- [Stated exercise] Write out, word for word, everything from the line containing "click on RESUME" down to the very end of the entries, including both that line and the last one.

- [Source records]
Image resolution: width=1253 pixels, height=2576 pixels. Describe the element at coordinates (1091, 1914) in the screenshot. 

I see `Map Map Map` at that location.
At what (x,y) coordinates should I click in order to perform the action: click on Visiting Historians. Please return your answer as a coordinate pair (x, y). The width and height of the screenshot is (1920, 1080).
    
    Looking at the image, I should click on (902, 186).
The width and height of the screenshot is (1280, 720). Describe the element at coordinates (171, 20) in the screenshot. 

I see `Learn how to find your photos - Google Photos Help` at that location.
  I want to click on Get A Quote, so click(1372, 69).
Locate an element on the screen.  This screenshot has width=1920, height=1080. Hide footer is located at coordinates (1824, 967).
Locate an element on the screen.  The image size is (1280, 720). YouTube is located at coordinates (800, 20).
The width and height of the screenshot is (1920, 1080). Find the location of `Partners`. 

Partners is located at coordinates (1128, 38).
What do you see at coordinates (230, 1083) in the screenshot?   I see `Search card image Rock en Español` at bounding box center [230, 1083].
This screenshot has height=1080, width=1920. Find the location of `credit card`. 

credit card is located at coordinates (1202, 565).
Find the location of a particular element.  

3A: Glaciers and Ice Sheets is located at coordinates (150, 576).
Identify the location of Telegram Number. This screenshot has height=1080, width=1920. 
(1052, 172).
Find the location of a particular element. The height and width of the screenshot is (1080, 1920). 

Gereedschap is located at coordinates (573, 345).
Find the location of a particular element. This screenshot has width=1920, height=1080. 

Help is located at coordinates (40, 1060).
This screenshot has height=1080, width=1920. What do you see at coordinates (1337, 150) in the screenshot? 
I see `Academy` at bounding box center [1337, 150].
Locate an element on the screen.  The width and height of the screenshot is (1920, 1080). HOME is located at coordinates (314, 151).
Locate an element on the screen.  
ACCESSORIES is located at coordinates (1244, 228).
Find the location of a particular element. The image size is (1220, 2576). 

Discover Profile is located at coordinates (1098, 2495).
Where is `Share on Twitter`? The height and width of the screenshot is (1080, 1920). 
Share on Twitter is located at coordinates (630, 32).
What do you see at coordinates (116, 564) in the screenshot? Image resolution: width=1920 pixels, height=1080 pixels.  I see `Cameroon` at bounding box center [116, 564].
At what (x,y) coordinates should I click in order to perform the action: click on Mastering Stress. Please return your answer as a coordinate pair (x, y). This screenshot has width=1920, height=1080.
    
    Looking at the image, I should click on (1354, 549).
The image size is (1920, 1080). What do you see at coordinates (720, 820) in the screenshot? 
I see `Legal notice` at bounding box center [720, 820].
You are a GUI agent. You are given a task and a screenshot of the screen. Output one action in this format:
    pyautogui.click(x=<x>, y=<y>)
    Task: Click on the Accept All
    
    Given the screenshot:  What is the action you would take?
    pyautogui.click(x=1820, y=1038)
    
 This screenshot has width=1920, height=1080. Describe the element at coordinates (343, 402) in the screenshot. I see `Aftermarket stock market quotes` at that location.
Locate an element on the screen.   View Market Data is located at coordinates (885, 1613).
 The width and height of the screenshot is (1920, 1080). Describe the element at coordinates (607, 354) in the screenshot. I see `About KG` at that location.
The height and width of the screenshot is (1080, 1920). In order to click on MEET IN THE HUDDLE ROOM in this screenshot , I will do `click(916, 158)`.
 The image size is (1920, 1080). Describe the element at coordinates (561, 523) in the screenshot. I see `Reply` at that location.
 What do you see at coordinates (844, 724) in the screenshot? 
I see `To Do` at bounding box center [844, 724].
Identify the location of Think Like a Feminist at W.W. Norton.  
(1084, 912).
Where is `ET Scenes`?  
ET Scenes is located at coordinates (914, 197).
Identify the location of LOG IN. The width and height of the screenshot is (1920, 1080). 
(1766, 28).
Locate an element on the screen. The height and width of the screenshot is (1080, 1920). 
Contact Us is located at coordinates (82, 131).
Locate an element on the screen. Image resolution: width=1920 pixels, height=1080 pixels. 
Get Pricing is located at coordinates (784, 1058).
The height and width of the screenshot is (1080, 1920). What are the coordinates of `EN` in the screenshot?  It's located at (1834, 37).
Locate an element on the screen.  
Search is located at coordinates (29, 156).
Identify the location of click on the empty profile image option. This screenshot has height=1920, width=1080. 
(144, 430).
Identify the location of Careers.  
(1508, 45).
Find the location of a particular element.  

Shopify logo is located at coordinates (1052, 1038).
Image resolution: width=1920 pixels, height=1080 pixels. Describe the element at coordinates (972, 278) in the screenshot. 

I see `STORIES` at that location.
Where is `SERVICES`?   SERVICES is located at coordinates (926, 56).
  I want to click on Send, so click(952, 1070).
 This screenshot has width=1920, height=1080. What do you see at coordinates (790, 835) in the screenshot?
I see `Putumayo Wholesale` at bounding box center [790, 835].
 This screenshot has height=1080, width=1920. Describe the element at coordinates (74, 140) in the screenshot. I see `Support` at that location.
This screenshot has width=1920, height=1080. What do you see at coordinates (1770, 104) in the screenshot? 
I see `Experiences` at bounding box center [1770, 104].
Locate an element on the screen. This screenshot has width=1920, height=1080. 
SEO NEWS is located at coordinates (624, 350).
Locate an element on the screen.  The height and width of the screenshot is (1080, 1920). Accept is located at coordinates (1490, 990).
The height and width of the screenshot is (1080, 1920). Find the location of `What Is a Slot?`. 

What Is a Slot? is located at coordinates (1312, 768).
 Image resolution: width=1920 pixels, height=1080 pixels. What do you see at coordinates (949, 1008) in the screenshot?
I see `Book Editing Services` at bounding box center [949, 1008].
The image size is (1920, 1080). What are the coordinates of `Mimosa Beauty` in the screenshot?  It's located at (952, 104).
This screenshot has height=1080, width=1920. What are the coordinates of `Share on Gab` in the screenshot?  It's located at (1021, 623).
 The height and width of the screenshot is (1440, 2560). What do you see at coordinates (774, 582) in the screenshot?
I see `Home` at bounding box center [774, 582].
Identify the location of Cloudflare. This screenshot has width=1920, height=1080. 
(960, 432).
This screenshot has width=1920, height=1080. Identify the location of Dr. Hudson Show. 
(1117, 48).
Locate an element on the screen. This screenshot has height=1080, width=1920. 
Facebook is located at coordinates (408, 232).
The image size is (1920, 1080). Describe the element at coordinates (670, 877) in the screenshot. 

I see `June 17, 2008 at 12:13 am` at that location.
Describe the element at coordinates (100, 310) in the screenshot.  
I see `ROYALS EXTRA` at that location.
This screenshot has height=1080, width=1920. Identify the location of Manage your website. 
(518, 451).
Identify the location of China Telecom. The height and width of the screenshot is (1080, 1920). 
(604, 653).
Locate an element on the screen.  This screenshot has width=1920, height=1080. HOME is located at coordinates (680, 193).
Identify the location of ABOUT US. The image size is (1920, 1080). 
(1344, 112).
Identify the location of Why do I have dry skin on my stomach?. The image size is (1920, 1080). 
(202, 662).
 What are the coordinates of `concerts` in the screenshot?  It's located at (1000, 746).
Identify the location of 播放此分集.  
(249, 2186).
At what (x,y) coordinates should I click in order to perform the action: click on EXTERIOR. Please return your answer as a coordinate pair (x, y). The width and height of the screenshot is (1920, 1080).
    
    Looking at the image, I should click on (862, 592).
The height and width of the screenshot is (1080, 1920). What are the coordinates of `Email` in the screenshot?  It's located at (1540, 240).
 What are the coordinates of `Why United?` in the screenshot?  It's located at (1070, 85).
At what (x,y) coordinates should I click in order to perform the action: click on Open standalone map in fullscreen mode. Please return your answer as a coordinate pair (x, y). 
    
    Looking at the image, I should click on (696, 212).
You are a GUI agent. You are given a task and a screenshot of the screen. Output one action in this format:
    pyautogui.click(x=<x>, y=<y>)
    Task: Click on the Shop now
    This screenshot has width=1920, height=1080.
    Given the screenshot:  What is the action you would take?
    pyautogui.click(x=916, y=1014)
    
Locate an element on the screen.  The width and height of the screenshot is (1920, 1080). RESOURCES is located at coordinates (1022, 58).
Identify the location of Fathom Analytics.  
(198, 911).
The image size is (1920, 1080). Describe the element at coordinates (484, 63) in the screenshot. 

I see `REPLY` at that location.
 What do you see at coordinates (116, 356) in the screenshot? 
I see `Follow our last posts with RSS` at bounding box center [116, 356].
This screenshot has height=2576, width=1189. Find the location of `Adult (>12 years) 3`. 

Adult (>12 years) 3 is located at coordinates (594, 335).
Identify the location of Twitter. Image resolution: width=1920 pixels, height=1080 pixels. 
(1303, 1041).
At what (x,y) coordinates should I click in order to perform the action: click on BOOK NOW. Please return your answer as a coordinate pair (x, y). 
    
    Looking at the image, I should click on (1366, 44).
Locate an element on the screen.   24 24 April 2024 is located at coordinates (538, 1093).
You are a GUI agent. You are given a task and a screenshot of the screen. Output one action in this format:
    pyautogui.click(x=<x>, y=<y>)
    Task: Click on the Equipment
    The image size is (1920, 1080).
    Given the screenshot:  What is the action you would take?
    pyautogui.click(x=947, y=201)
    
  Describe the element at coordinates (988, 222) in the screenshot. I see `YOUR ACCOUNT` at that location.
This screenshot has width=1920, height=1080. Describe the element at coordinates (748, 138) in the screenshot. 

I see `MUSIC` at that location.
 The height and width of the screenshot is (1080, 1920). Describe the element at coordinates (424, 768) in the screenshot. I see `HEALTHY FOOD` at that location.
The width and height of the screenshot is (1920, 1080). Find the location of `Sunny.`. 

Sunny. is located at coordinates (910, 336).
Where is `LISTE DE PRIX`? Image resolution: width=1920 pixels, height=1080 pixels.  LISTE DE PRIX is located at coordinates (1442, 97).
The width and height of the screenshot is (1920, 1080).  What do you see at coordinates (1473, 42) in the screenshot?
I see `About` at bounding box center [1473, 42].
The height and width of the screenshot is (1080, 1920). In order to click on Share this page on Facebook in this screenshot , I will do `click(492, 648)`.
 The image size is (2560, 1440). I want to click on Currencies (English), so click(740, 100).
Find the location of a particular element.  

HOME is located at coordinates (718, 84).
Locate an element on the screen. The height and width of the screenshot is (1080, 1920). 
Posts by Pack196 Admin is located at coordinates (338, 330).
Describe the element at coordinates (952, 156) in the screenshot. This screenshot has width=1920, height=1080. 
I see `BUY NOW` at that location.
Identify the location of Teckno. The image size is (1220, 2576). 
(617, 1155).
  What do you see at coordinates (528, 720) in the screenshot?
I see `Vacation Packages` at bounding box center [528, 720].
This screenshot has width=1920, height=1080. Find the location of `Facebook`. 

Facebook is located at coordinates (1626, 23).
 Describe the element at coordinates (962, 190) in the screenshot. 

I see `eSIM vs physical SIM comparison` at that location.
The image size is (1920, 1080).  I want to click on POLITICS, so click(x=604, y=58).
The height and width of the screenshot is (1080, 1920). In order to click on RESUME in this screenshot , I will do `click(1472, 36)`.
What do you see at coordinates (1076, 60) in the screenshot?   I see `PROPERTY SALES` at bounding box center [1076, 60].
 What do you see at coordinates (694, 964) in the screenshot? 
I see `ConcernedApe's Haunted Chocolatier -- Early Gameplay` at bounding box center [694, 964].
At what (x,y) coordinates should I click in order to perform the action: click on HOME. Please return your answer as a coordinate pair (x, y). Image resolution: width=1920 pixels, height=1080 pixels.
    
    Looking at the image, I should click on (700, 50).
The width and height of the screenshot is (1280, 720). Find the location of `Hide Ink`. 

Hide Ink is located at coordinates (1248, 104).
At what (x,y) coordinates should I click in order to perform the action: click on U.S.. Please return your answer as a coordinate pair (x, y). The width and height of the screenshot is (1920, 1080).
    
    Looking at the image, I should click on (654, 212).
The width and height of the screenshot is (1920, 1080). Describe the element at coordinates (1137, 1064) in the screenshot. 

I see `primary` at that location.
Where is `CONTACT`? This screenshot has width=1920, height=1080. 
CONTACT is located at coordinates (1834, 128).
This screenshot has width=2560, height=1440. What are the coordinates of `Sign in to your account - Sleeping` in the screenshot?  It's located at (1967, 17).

- [Result]
The height and width of the screenshot is (1080, 1920). In order to click on RESUME in this screenshot , I will do `click(1472, 36)`.
What do you see at coordinates (1076, 60) in the screenshot?   I see `PROPERTY SALES` at bounding box center [1076, 60].
 What do you see at coordinates (694, 964) in the screenshot? 
I see `ConcernedApe's Haunted Chocolatier -- Early Gameplay` at bounding box center [694, 964].
At what (x,y) coordinates should I click in order to perform the action: click on HOME. Please return your answer as a coordinate pair (x, y). Image resolution: width=1920 pixels, height=1080 pixels.
    
    Looking at the image, I should click on (700, 50).
The width and height of the screenshot is (1280, 720). Find the location of `Hide Ink`. 

Hide Ink is located at coordinates (1248, 104).
At what (x,y) coordinates should I click in order to perform the action: click on U.S.. Please return your answer as a coordinate pair (x, y). The width and height of the screenshot is (1920, 1080).
    
    Looking at the image, I should click on (654, 212).
The width and height of the screenshot is (1920, 1080). Describe the element at coordinates (1137, 1064) in the screenshot. 

I see `primary` at that location.
Where is `CONTACT`? This screenshot has width=1920, height=1080. 
CONTACT is located at coordinates (1834, 128).
This screenshot has width=2560, height=1440. What are the coordinates of `Sign in to your account - Sleeping` in the screenshot?  It's located at (1967, 17).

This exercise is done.